Consider a 2D Brownian Motion $(X_1(t),X_2(t))$ starting at $(x_1,x_2) \in \mathbb{R}^2$. For every $s\geq0$, let $$\tau_s = \inf \left\{t \geq 0 \mid X_1(t) - x_1 > s \right\}\qquad Y_s = X_2(\tau_s)$$ The problem is to show that $Y=(Y_s)$ has the stationary, independence property.
Here's what I've tried:
Stationary: $Y_t - Y_s = X_2(\tau_t) - X_2(\tau_s) = X_2(\tau_t - \tau_s) = X_2(\tau_{t-s}) = Y_{t-s}$
This uses the fact that $\tau$ is stationary and the strong Markov property on $X_2$
Independence: Know $P(\tau_s < \infty) = 1$ for every $s$. By simple Markov property, I can reshift $X_2$ to a new process $\tilde{X}_2$ so that $\tilde{X}_2(0) = 0$. So by Strong Markov Property, $ E^{x_2}[Y_{\tau_s} \circ \theta_{\tau_s} | F_{\tau_s}] = E^{0}[Y_{\tau_s}] = 0$.

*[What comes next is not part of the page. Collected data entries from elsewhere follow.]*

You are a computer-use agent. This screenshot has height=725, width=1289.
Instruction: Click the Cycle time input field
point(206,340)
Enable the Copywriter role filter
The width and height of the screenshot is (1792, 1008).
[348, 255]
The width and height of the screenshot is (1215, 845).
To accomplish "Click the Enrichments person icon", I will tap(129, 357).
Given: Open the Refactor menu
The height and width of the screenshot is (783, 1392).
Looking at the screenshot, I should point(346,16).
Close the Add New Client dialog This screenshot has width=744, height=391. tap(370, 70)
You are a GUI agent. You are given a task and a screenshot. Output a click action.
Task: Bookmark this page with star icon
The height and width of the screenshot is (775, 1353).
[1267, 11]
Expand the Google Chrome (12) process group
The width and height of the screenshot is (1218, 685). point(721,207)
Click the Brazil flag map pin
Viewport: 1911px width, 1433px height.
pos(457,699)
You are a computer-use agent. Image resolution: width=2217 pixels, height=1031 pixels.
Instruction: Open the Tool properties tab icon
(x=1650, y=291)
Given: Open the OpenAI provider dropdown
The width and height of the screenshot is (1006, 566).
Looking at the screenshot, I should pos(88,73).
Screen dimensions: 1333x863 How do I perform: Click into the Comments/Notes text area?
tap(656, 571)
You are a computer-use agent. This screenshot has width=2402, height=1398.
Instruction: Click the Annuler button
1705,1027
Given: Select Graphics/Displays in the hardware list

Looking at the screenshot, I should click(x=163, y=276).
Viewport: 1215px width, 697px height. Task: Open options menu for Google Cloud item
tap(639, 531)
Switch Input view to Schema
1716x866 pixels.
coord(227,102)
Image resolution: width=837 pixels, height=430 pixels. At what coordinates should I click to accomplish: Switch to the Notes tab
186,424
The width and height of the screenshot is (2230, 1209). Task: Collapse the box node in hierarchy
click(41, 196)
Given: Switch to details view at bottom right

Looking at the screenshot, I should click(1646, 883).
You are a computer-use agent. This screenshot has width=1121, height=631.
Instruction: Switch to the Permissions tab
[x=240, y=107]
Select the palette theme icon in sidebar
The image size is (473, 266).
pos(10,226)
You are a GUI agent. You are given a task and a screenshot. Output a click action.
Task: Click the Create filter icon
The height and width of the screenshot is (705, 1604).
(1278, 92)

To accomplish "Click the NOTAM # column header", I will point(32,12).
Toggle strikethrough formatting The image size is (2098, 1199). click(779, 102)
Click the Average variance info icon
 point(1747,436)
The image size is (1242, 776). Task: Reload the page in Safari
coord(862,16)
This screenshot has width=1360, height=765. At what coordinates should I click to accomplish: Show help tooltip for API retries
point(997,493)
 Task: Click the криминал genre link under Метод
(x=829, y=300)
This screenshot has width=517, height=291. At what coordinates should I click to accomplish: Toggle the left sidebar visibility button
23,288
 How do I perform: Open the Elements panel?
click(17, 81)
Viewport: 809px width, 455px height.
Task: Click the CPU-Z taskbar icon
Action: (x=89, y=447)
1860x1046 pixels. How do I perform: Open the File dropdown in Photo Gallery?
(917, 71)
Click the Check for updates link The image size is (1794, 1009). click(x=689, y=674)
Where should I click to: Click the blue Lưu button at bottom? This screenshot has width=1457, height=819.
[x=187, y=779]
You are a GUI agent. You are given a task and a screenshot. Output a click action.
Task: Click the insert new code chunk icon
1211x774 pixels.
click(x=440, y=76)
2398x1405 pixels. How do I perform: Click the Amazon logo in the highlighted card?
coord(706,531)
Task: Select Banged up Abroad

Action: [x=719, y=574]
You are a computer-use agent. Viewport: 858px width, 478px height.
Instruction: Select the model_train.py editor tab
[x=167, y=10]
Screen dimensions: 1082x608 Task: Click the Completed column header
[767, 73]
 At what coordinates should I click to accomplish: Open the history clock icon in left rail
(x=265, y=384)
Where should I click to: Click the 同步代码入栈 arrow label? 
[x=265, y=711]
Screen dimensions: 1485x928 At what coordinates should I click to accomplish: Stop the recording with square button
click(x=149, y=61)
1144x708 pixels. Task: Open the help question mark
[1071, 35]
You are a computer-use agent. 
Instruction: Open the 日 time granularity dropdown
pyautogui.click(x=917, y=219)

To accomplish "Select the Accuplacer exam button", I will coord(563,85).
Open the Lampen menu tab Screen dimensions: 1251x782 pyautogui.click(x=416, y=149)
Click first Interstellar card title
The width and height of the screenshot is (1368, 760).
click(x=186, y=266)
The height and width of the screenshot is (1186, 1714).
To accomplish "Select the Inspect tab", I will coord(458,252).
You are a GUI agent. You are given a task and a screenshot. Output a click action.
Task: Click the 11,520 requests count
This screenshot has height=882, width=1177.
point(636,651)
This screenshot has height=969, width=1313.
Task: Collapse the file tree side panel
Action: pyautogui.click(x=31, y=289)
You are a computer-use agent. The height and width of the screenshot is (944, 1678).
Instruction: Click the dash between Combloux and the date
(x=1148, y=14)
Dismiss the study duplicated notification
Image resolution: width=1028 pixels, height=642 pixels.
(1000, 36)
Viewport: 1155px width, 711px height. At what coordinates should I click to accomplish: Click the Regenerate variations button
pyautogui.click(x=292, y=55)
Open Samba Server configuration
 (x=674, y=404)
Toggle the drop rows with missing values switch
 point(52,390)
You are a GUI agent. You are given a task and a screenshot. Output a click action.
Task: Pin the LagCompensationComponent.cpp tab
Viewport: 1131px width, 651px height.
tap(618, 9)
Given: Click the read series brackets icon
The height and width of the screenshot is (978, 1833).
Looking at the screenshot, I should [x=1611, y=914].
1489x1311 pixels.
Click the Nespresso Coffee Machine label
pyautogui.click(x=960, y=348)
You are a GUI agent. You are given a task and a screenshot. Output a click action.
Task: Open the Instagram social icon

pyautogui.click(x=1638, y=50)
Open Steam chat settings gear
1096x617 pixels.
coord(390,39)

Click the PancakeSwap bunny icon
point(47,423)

But I get stuck at the independence part here since I'm not sure if I'm using the strong Markov property correctly. I want to essentially argue that because I know $X_2$ has the independent increment properties, that $Y$ should have it as well but I'm struggling to make it work.